Intifada adalah tahap pendahulu bagi sebuah revolusi. Misalnya, di Iran,
terjadi kebangkitan di madrasah Feiziyah Qom. Kebangkitan itu kita
namakan intifada, sebab gerakan itu pada tahun 1979 membuahkan
kemenangan revolusi. Apa yang terjadi saat ini di Palestina tak lain
adalah tahap bagi sebuah revolusi. Kita tak pernah membayangkan gerakan
kebangkitan ini akan berjalan secara luas dan universal seperti ini.
Kita namakan gerakan ini dengan nama intifada. Karena itu, kami di
Gerakan Jihad Islam menyebut kebangkitan ini sebagai intifada dan
revolusi.
Intifadah pertama memasuki panggung politik pada 1987,
dimulai dengan pemuda Palestina yang membalas pembunuhan enam anak-anak
Palestina oleh tentara-tentara Israel. Berlanjut hingga 1993, Intifadah
menghadapi tanggapan yang sangat keras dari Israel, berdasar prinsip
bahwa “kekerasan melahirkan kekerasan,” Timur Tengah kembali terjatuh ke
dalam kekacauan. Sepanjang masa ini, perhatian dunia tertuju pada kasus
anak-anak yang tempurung kepalanya pecah dan tangan-tangan mereka
dipatahkan oleh para tentara Israel. Orang-orang Palestina, dari yang
paling muda hingga yang paling tua, menentang kekerasan militer Israel
dan penindasan dengan sambitan batu apa pun yang dapat mereka temukan.
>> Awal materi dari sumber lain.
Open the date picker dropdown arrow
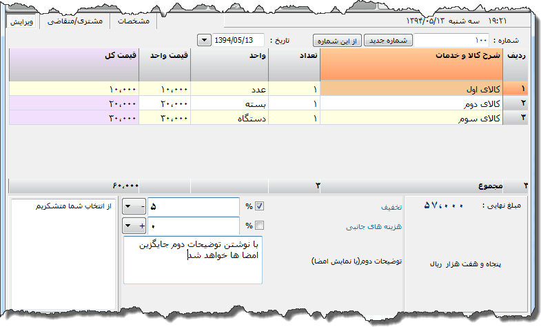The height and width of the screenshot is (327, 541). (206, 41)
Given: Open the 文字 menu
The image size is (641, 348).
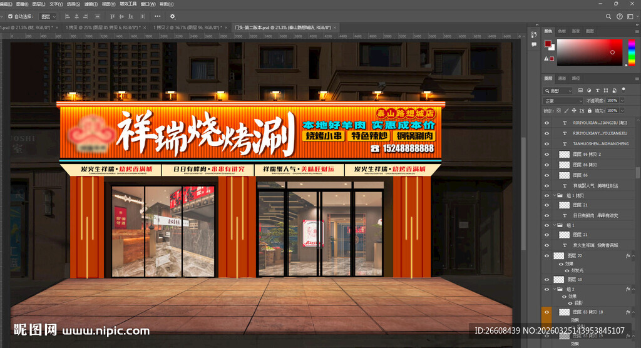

Sebagai balasannya, tentara Israel secara besar-besaran memberondongkan
senjatanya: menyiksa, mematahkan tangan, dan menembaki lambung dan
kepala orang-orang dengan tembakan senapan. Pada tahun 1989, sebanyak
13.000 anak-anak Palestina ditahan di penjara-penjara Israel.
Apa
pun alasannya, memilih cara kekerasan tidak pernah memecahkan
persoalan. Dan kembali, kenyataan penting harus dicamkan ketika
merenungkan tanah tempat Intifadah terjadi. Pertama-tama, karena
diperkuat oleh keputusan PBB, tentara Israel menggunakan kekuatan yang,
sejalan dengan hukum internasional, seharusnya dijauhi. Meskipun sudah
diperkuat aturan, jika Israel menuntut agar keberadaannya di tanah ini
diterima, cara menunjukkannya tentu bukan dengan membunuh orang-orang
tak berdosa. Karena semua orang yang waras pastilah sepakat, jika salah
bagi orang-orang Palestina memilih kekerasan, maka pastilah juga salah
bagi tentara-tentara Israel membunuh mereka. Setiap negara memiliki hak
membela diri dan melindungi dirinya, namun apa yang telah terjadi di
Palestina jauh dari sekedar membela diri.
Tentara pendudukan
Israel menanggapi batu-batu dan ketapel remaja Palestina dengan senapan
otomatis dan peluru tajam. Oleh karenanya setidaknya beberapa orang
Palestina meninggal setiap hari.
Selama tahun-tahun Intifadah,
sebuah peristiwa terjadi di desa Kristen Beit Sahour di dekat Bethlehem.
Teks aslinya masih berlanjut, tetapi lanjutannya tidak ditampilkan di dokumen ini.